As we come to Psalm 34, the heading reminds us that these identity issues are not new:


The Psalm takes us back to 1 Samuel 21, where David on the run from Saul seeks refuge with Achish King of Gath, but then has to pretend to be insane to escape from danger there. At this point in the narrative, we can reasonable ask – who is David? Is he a loyal servant of Saul – or a rebel? A mighty warrior or a madman? David acts prudently to save himself, but given our identity is at least in part formed in our relationships with others, the fact that for some in Achish’s court he will forever be ‘crazy David’ means this comes at some personal cost.

So how does David recover his sense of self? He seeks the Lord’s face, and praises God.

Psalm 34:1 I will bless the LORD at all times; his praise shall continually be in my mouth.

It may seem counter-intuitive, but David’s response to this situation is not to turn inward, but to turn Godward, and as we see in verses 2 and 3 of the Psalm, to call others to do the same.

He then in the next few verses (v4-7) recalls all that God has done for him in delivering him.
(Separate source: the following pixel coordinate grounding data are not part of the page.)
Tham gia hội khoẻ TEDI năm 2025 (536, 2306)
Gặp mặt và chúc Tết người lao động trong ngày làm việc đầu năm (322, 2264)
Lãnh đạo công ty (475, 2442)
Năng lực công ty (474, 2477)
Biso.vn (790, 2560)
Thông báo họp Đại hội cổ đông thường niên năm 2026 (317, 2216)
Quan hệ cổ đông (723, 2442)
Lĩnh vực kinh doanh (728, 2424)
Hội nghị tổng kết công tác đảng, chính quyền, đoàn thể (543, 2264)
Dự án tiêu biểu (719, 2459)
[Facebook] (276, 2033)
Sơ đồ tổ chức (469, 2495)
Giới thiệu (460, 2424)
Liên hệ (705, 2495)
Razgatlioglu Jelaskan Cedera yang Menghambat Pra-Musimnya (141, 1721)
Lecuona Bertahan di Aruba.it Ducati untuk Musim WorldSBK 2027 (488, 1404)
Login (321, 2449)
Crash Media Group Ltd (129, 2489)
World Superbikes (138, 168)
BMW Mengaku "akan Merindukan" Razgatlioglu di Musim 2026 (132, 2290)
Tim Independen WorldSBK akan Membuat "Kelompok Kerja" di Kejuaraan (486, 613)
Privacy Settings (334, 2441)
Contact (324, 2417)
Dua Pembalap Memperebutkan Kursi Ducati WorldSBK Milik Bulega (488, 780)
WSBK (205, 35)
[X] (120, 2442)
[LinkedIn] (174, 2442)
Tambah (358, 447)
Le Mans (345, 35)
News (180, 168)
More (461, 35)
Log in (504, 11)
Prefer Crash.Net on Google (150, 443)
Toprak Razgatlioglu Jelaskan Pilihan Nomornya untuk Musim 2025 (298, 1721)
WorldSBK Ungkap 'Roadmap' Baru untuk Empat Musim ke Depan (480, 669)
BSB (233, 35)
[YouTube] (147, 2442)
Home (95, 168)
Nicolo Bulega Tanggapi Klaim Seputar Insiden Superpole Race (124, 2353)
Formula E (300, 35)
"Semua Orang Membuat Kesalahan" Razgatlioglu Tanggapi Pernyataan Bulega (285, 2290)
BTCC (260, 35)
He has been delivered from his fears and saved from his troubles. Notice that David is not fearless; but rather than fearing his situation, he rightly fears the Lord. This is underlined in verse 8 and 9:

Psalm 34:8 Oh, taste and see that the LORD is good! Blessed is the man who takes refuge in him! 9 Oh, fear the LORD, you his saints, for those who fear him have no lack!

I take it that these verses are parallel. To Taste and see that the Lord is Good and to fear him are two sides of the same coin. It is to seek God knowing his awesome might and authority, and yet also knowing the one who has sent his son to redeem us. We are blessed if we seek him, we lack nothing.

Verse 10 underlines this point with a contrast:

Psalm 34: 10 The young lions suffer want and hunger; but those who seek the LORD lack no good thing.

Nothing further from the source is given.